- **WHAT THIS TASK INVOLVES**
Reproduce verbatim the stretch of entries from the line containing "Given: Click the Presence Builder tools icon" through the line containing "Looking at the", both included.

### RAW DATA

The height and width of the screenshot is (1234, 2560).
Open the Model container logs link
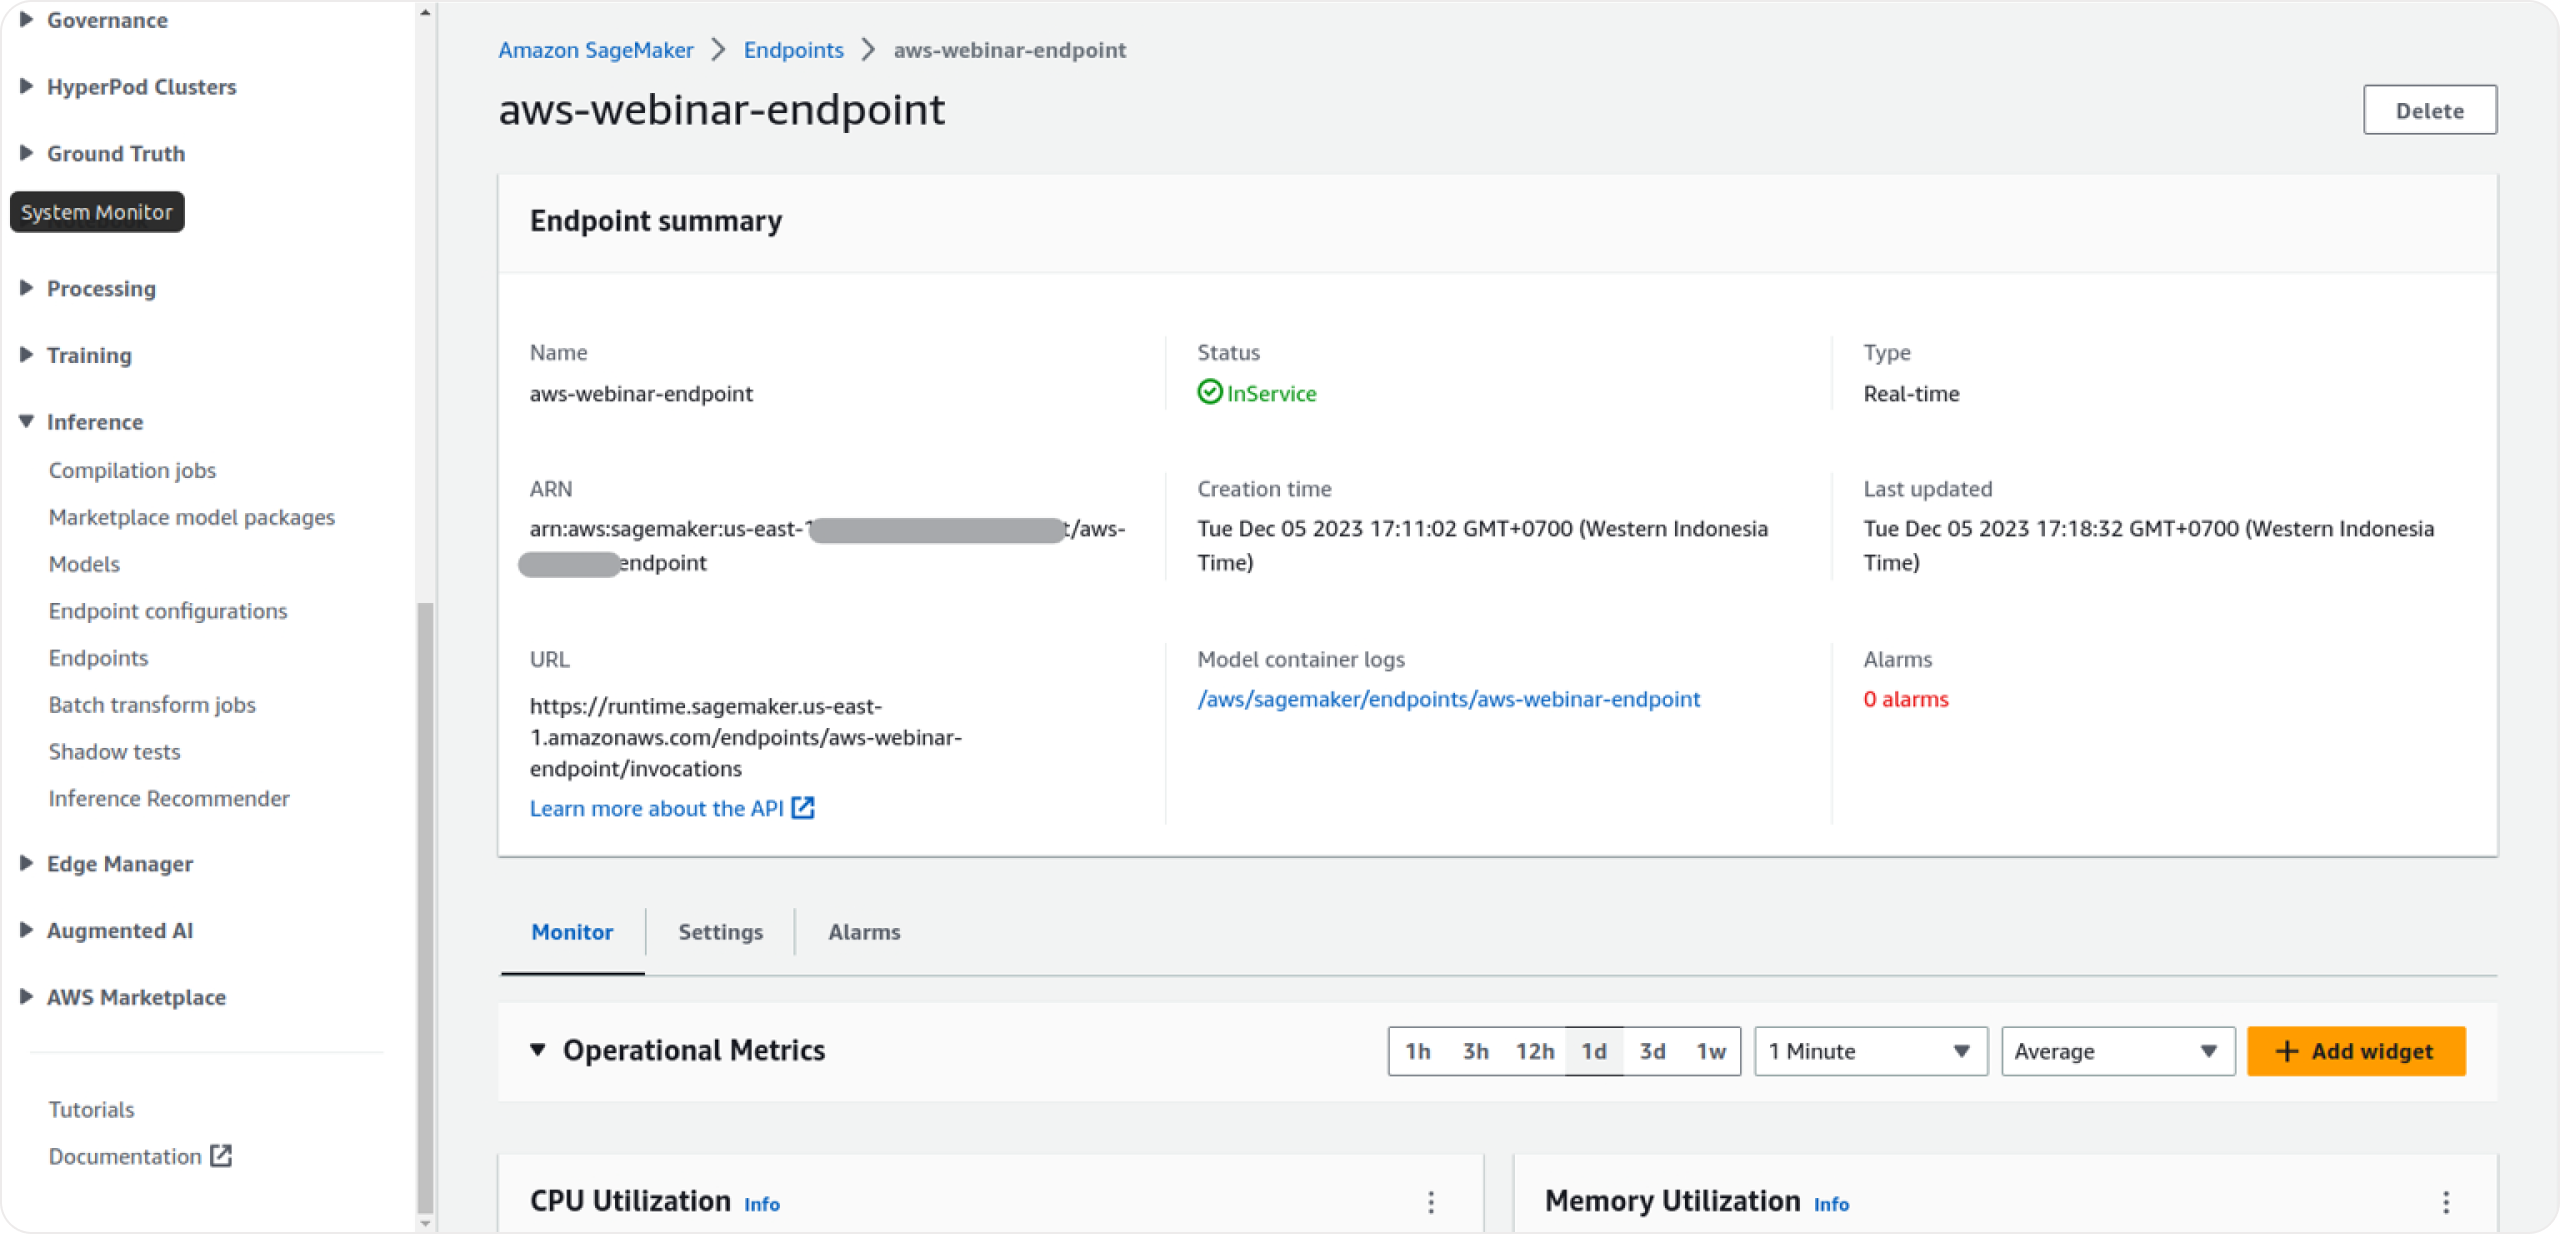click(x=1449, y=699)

######
### RAW DATA

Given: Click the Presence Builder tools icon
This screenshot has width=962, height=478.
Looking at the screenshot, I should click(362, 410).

######
### RAW DATA

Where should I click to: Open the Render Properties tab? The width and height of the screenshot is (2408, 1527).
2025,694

######

- **RESULT FOR THIS TASK**
Given: Click the Presence Builder tools icon
This screenshot has width=962, height=478.
Looking at the screenshot, I should click(362, 410).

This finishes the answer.